L'évènement du mercredi : 400 millions de barils
La guerre au Moyen-Orient continue de provoquer de fortes tensions sur le marché du pétrole. Les prix restent élevés et très instables, car les investisseurs craignent que le conflit perturbe durablement l'approvisionnement mondial. Le baril de Brent évolue autour des 91$, après avoir connu une volatilité de 15% depuis hier matin, signe que les marchés restent extrêmement nerveux.
Pour tenter de calmer la flambée des prix, les 32 pays membres de l'Agence internationale de l'énergie ont décidé ce mercredi de libérer 400 millions de barils de pétrole issus de leurs réserves stratégiques (sur un total de 1,2 milliard). C'est plus qu'après l'invasion de l'Ukraine par la Russie. La décision est donc exceptionnelle et vise à augmenter rapidement l'offre disponible sur le marché. En théorie, cela peut freiner temporairement la hausse des prix et éviter un emballement immédiat.
Mais cette mesure ne rassure pas totalement les investisseurs. La raison principale est que le détroit d'Ormuz, le fameux passage maritime essentiel pour le transport du pétrole, est presque intégralement bloqué. Tant que le trafic y est perturbé par les attaques et les tensions militaires, les marchés estiment que le risque restera très élevé. Autrement dit, injecter du pétrole depuis les réserves peut soulager la situation à court terme, mais ne règle pas le problème de fond. La réouverture normale du détroit d'Ormuz est la clé pour éviter un choc pétrolier durable. Sans cela, les prix devraient rester sous pression. En parallèle, Donald Trump affirme que le conflit pourrait bientôt se terminer, mais d'autres informations évoquent encore au moins deux à trois semaines de frappes... En attendant, l'incertitude autour du détroit entretient la nervosité des marchés et empêche un retour au calme.
Jeudi à la Une : L'Iran frappe des navires ?
En théorie, c'est une séance totalement orientée sur l'Iran qui nous attend ce jeudi.

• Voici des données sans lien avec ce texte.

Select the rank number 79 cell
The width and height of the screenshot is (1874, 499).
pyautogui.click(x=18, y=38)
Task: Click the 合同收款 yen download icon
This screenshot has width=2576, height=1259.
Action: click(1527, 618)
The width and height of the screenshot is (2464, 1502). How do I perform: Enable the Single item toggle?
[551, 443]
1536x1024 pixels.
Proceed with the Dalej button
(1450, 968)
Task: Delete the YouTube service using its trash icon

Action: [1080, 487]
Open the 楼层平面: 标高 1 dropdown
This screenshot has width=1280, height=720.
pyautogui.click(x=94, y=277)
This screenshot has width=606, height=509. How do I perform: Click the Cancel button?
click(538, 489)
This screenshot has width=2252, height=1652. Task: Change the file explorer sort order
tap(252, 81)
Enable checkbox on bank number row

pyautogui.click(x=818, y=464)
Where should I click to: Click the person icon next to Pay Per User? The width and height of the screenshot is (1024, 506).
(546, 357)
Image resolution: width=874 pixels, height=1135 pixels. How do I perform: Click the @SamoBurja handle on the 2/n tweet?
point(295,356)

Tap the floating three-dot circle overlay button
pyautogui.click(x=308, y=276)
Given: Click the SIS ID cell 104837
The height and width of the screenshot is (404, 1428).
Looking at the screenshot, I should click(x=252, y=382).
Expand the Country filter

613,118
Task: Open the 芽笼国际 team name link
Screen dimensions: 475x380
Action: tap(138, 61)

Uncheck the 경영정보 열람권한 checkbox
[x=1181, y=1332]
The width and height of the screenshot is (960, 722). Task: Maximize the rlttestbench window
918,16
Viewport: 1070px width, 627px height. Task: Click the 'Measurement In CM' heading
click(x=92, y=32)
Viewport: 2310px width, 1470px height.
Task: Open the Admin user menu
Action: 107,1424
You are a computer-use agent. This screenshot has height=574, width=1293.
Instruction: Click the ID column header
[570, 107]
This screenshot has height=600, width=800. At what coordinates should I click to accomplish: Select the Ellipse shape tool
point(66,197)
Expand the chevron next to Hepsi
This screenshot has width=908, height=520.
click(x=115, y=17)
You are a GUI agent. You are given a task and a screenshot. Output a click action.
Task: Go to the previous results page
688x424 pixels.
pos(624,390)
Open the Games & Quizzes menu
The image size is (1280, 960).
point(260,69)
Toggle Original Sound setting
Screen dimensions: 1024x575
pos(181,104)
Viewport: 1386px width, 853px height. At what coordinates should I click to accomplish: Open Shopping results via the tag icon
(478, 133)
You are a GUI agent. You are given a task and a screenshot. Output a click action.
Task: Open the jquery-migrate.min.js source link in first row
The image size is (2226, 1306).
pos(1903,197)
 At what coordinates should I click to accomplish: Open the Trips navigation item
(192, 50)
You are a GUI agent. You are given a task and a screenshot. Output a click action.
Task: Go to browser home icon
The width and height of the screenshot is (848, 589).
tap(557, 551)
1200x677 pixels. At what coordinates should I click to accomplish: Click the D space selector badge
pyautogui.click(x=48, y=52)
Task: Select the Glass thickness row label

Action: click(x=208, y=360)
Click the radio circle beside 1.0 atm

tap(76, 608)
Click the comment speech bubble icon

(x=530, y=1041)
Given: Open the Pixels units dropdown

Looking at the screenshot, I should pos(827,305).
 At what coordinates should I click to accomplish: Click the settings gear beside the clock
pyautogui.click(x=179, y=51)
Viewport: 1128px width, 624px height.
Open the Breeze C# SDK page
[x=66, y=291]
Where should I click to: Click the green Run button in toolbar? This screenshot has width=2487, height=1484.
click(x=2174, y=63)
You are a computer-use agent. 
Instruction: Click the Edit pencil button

Deux actus économiques assez secondaires seront dévoilées aux États-Unis : le rapport mensuel sur l'immobilier et la balance commerciale.
Côté entreprises, Vivendi, Rubis, JC Decaux, Maurel & Prom, Adobe et BMW publieront leurs derniers résultats financiers. Les projecteurs devraient donc rester braqués sur le Moyen-Orient et singulièrement sur le détroit d'Ormuz, d'autant que l'Iran vient d'annoncer avoir frappé deux navires... L'information est encore à confirmer, au moment où nous rédigeons cette édition. Affaire à suivre de près ! Ce jeudi matin, le CAC 40 perd 0,52% à 9H10.
Le lexique : Les ETF
Les ETF (ou Exchange-Traded Funds) sont des fonds d'investissement cotés en Bourse qui regroupent un ensemble d'actifs, comme des actions, des obligations ou des matières premières. Ils cherchent généralement à reproduire la performance d'un indice de référence comme le S&P 500 ou le CAC 40. Cette approche dite « passive » nécessite très peu de recherche, d'analyses et d'arbitrages quotidiens, ce qui réduit fortement les coûts pour l'investisseur. Les économies réalisées sur ces frais de gestion se répercutent directement sur la performance du produit.
Par ailleurs, les ETF se négocient tout au long de la journée comme une action ordinaire, ce qui permet de les acheter ou de les vendre facilement, souvent avec des coûts inférieurs à ceux des fonds traditionnels. Grâce à leur structure diversifiée et transparente, ils offrent aux investisseurs un moyen simple d'accéder à différents marchés ou thématiques d'investissement.